**The problem**
Take the material below and reproduce, word for word, only the lines from the line with "This screenshot has" through the line with "Given: Select the Unit column header".

── Listed entries

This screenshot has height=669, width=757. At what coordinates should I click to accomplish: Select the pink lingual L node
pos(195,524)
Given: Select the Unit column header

────
── Listed entries

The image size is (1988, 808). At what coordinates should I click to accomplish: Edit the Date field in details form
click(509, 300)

────
── Listed entries

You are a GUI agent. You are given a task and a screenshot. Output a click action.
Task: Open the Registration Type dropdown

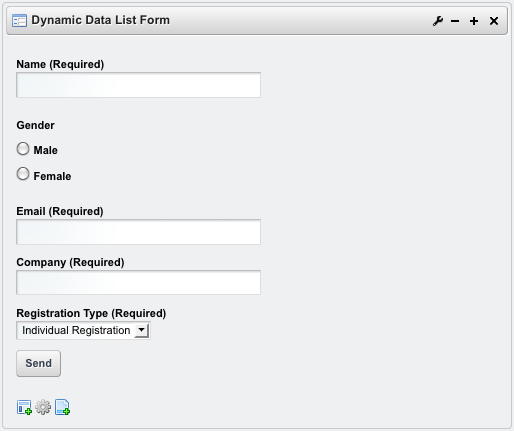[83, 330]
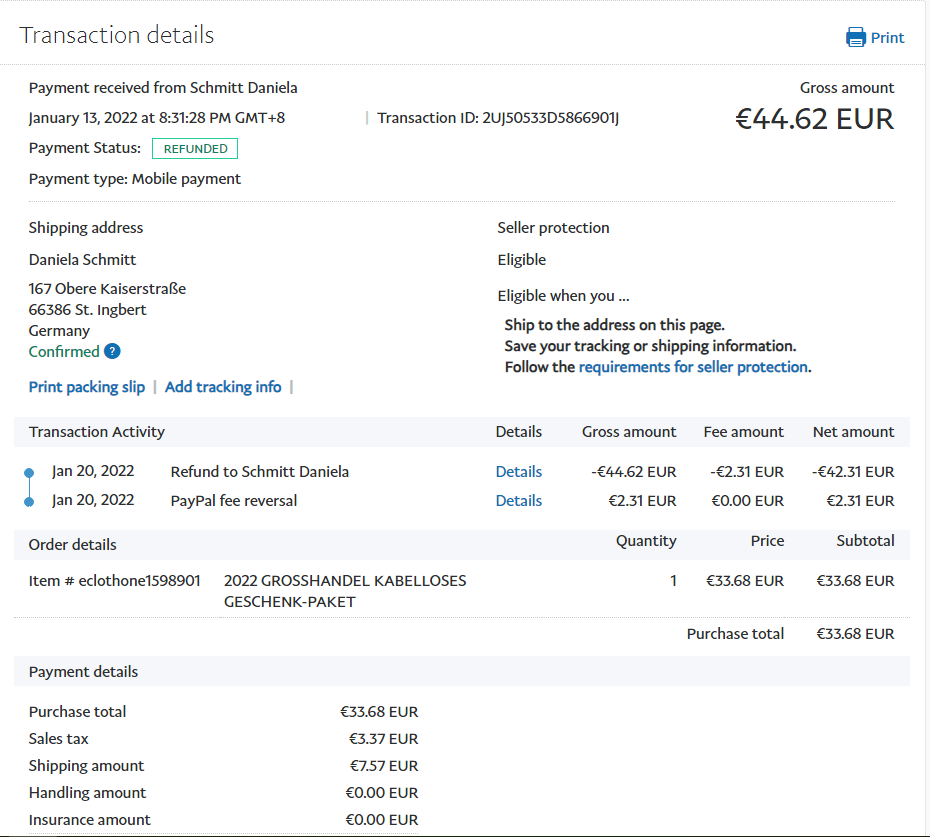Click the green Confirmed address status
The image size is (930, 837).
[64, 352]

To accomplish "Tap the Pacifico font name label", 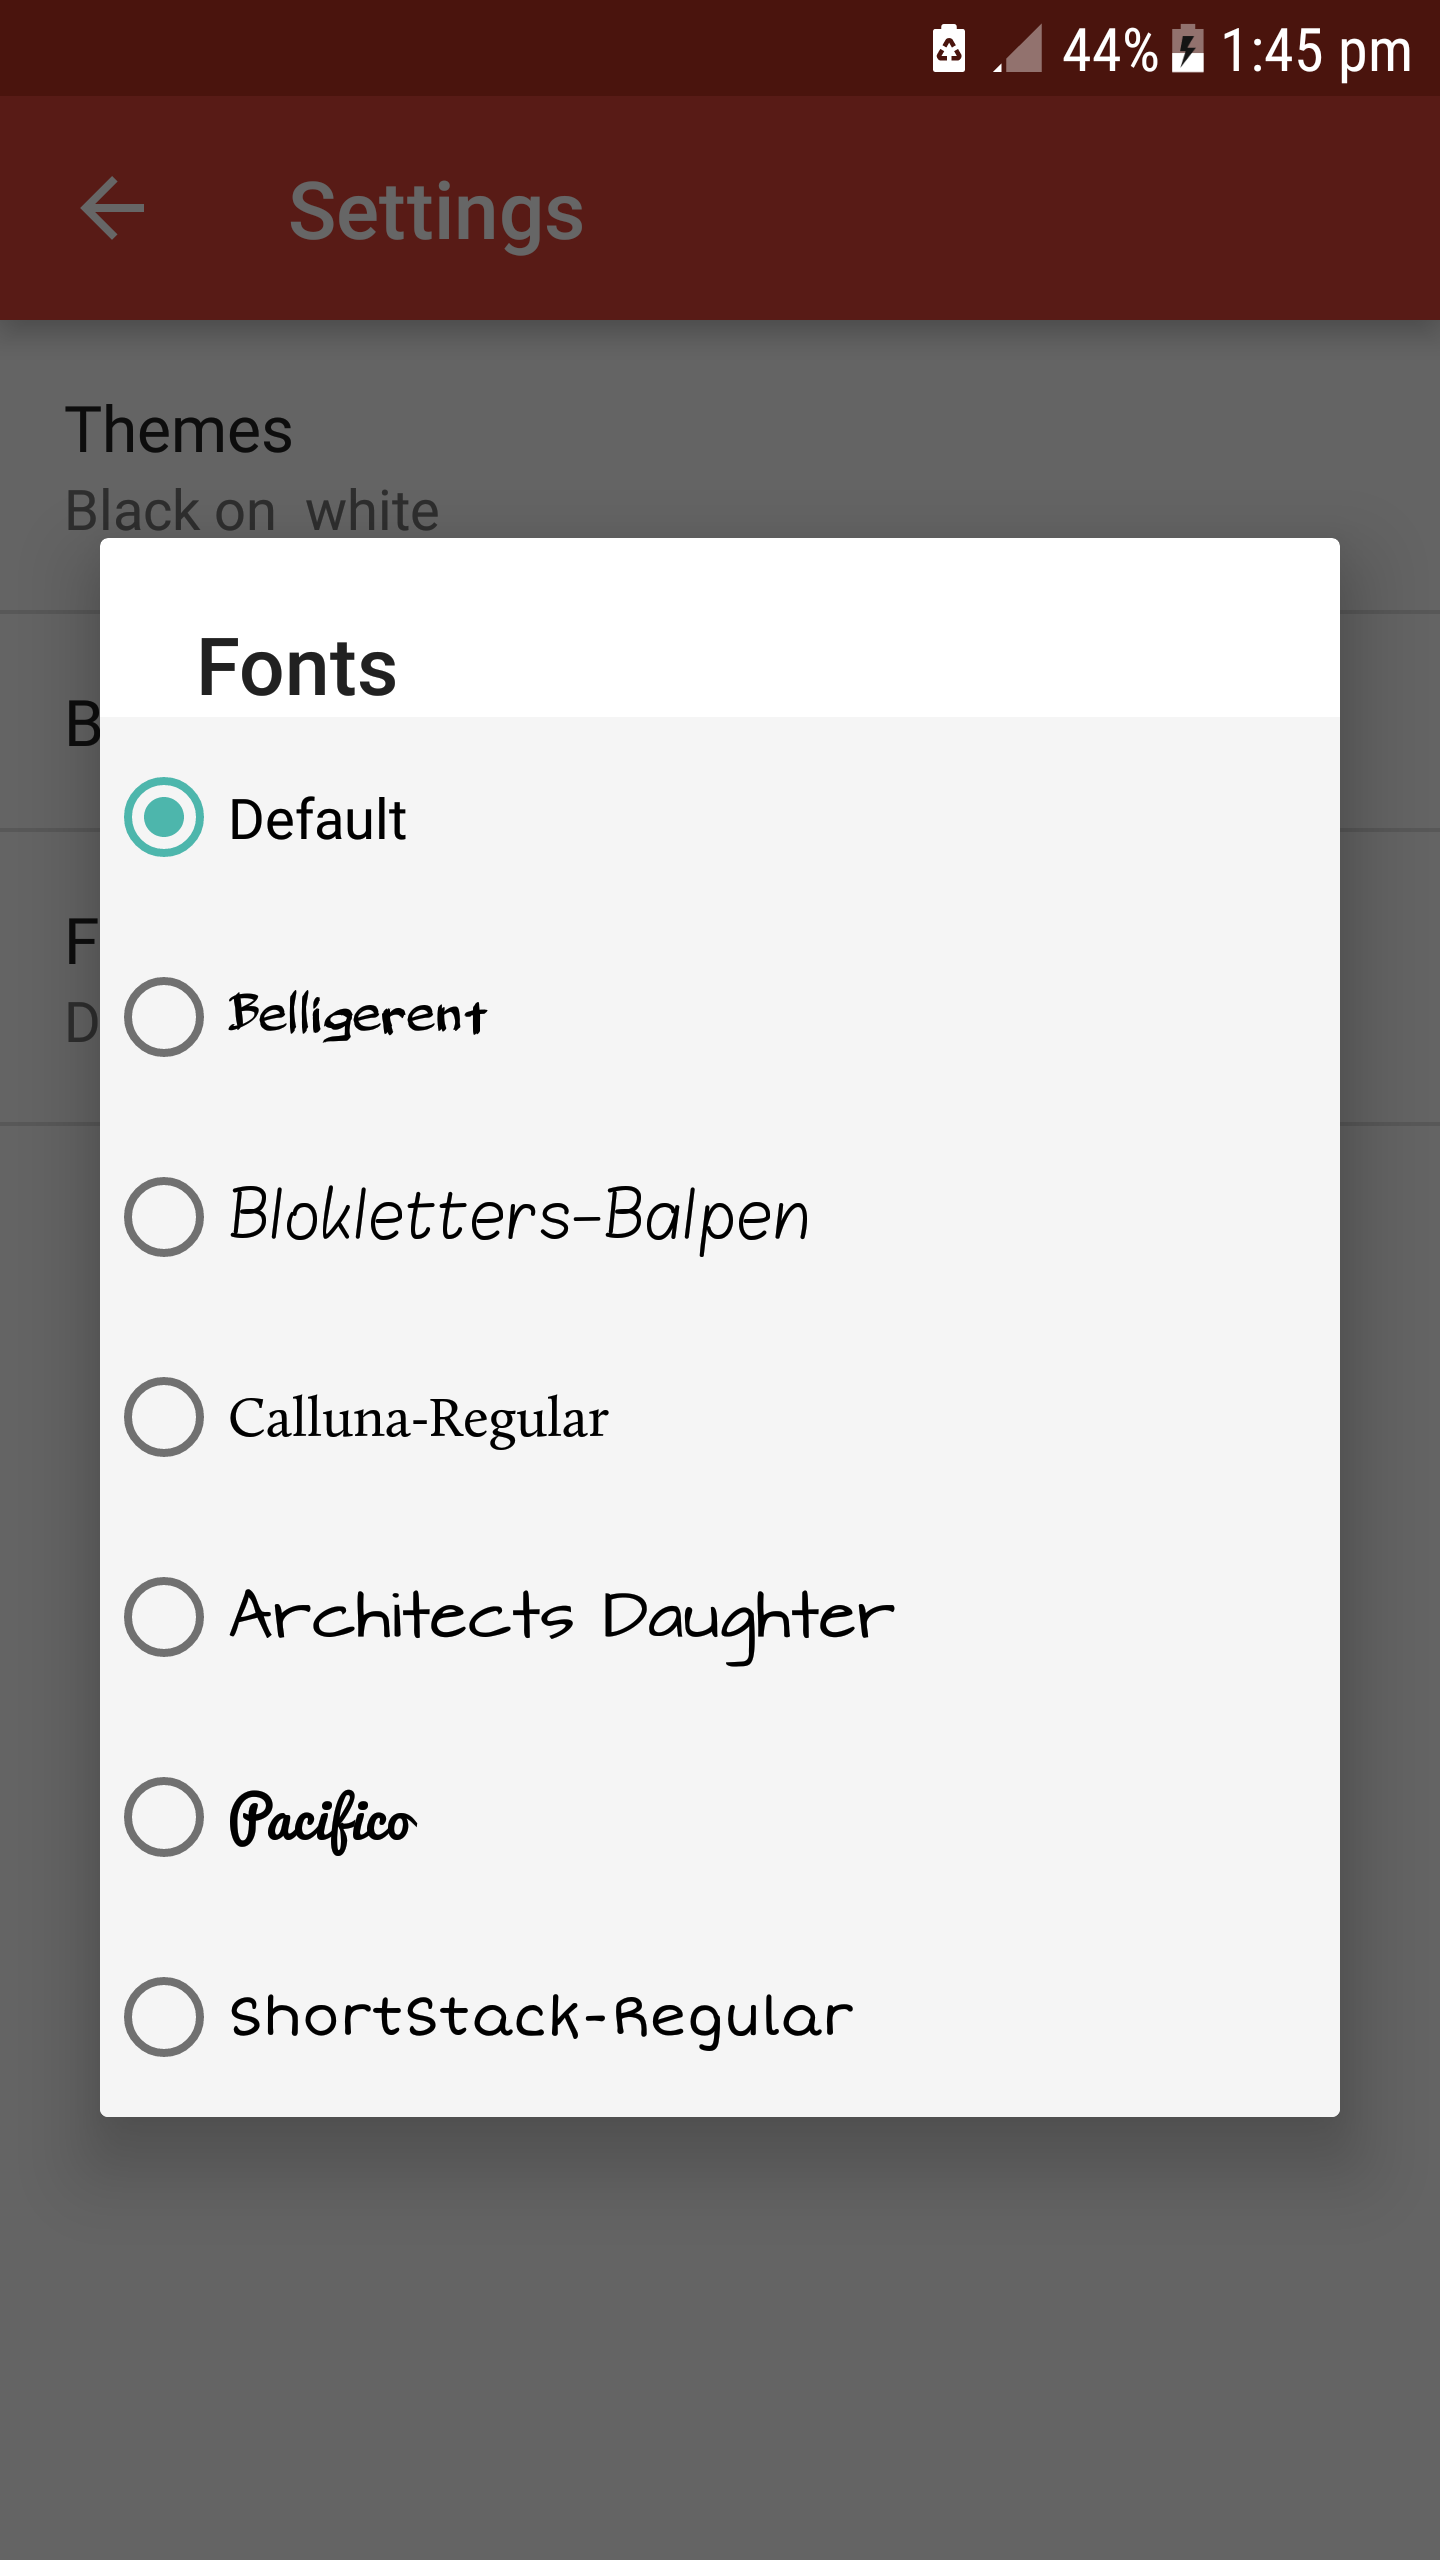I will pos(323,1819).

────

**Exercise output**
This screenshot has height=669, width=757. At what coordinates should I click to accomplish: Select the pink lingual L node
pos(195,524)
Given: Select the Unit column header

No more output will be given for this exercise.